**WHAT TO PRODUCE**.
Reproduce the lines verbatim, from the line containing "The width and height of the screenshot is (620, 460)." through the line containing "tap(248, 88)", both included.

── DATASET RECORDS ──

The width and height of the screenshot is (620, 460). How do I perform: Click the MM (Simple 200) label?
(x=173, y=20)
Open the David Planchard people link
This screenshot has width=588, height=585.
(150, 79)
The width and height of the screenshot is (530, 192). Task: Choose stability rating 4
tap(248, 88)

───
── DATASET RECORDS ──

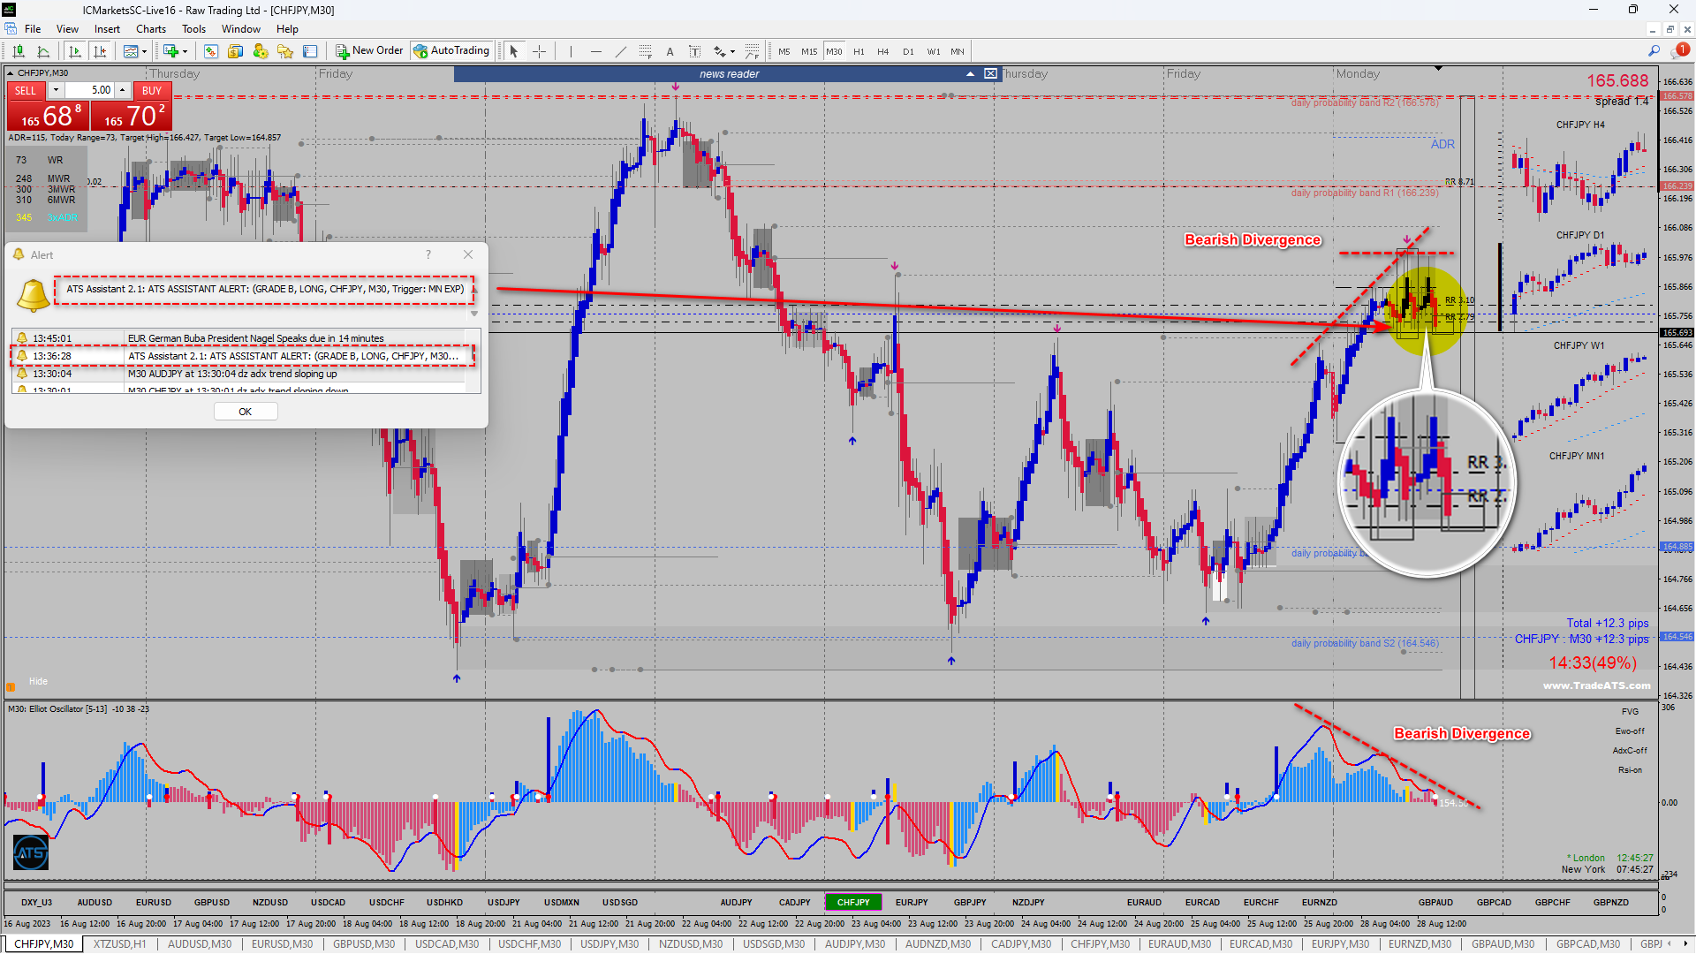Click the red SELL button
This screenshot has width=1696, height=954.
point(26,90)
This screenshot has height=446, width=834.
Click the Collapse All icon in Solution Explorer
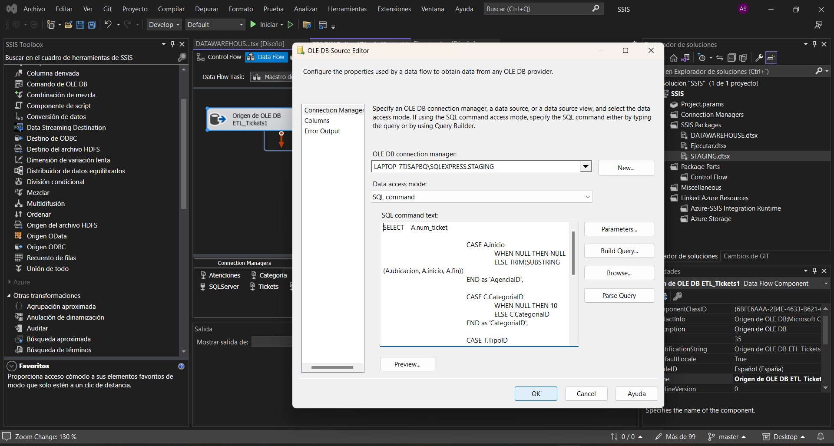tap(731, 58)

───

**SOLVED PROBLEM**.
The width and height of the screenshot is (620, 460). How do I perform: Click the MM (Simple 200) label?
(x=173, y=20)
Open the David Planchard people link
This screenshot has width=588, height=585.
(150, 79)
The width and height of the screenshot is (530, 192). Task: Choose stability rating 4
tap(248, 88)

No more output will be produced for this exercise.